A Operação Benedictio, deflagrada nesta segunda-feira, 15, pelo Ministério Público do Maranhão, por meio do Gaeco, em conjunto com a Superintendência Estadual de Investigações Criminais (Seic), revelou detalhes sobre o suposto esquema de desvio de recursos públicos oriundos de emendas parlamentares e convênios destinados a projetos sociais. As investigações apontam um prejuízo estimado em R$ 9,6 milhões aos cofres públicos.

Durante a ação, foram cumpridos mandados de prisão preventiva contra Evania Maria Sousa Nicacio, Lucivânia Martins Alves Siqueira, José Roberto Santos Cunha e Cristiana Serra Duarte Cunha. Além das prisões, equipes realizaram buscas e apreensões em 12 endereços ligados aos investigados.

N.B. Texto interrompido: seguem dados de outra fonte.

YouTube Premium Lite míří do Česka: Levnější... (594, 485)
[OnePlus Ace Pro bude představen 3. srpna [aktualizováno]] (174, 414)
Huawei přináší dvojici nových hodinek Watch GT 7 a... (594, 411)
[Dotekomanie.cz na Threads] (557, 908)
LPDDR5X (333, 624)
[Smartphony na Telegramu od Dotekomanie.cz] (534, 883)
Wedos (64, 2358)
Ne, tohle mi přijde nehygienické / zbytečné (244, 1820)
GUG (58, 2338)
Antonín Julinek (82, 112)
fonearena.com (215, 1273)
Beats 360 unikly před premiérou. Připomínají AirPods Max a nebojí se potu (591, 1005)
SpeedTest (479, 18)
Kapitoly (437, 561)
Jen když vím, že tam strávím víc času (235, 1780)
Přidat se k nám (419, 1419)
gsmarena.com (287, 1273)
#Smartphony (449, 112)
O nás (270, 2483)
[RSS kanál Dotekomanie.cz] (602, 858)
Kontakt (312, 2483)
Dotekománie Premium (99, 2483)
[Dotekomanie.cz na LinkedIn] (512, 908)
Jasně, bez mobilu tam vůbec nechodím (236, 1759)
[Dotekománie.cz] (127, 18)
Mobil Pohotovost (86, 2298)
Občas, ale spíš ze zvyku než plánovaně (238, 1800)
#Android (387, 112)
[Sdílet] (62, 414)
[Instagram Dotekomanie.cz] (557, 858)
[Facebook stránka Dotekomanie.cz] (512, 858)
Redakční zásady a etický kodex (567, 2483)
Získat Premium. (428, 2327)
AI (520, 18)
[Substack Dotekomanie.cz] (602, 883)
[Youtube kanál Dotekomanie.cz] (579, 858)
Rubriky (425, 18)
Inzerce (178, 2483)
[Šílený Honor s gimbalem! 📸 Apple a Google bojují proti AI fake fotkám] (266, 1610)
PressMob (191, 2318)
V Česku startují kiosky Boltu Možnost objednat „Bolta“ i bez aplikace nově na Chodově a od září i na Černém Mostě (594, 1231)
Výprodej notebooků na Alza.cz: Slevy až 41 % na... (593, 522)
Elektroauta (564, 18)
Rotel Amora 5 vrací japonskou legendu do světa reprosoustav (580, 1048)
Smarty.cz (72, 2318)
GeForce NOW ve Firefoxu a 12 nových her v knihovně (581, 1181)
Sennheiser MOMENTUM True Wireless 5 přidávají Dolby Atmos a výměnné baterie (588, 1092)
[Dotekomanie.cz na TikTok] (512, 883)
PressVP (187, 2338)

As apurações indicam que o grupo teria montado uma estrutura composta por empresas de fachada, operadores financeiros, agentes políticos e intermediários para desviar recursos públicos que deveriam ser aplicados em ações sociais voltadas à população em situação de vulnerabilidade. Os investigados são suspeitos de participação em crimes de organização criminosa, lavagem de dinheiro e desvio de verbas públicas.
Segundo o Ministério Público, a investigação teve início após a análise de prestações de contas relacionadas ao uso de recursos públicos. Ao longo dos trabalhos, foram utilizados relatórios de inteligência financeira, afastamentos de sigilos bancário e telemático autorizados pela Justiça, além de interceptações e diligências de campo.
Um dos pontos que mais chamou atenção dos investigadores foi a suposta ligação de integrantes do esquema com o Primeiro Comando do Maranhão (PCM). Conforme os autos, parte dos recursos desviados teria sido utilizada para financiar uma rede de proteção e intimidação em áreas sob influência da organização criminosa na capital maranhense.
A decisão que autorizou as prisões foi expedida pela Vara Especial Colegiada dos Crimes Organizados (Vecco). Para a Justiça, os elementos reunidos demonstram a necessidade da medida para interromper a atuação do grupo e evitar a continuidade dos crimes investigados.
Durante o cumprimento dos mandados, as equipes apreenderam mais de R$ 300 mil em dinheiro vivo, além de armas, veículos de luxo, aparelhos celulares, computadores, notebooks, mídias de armazenamento, documentos e registros contábeis considerados importantes para o aprofundamento das investigações.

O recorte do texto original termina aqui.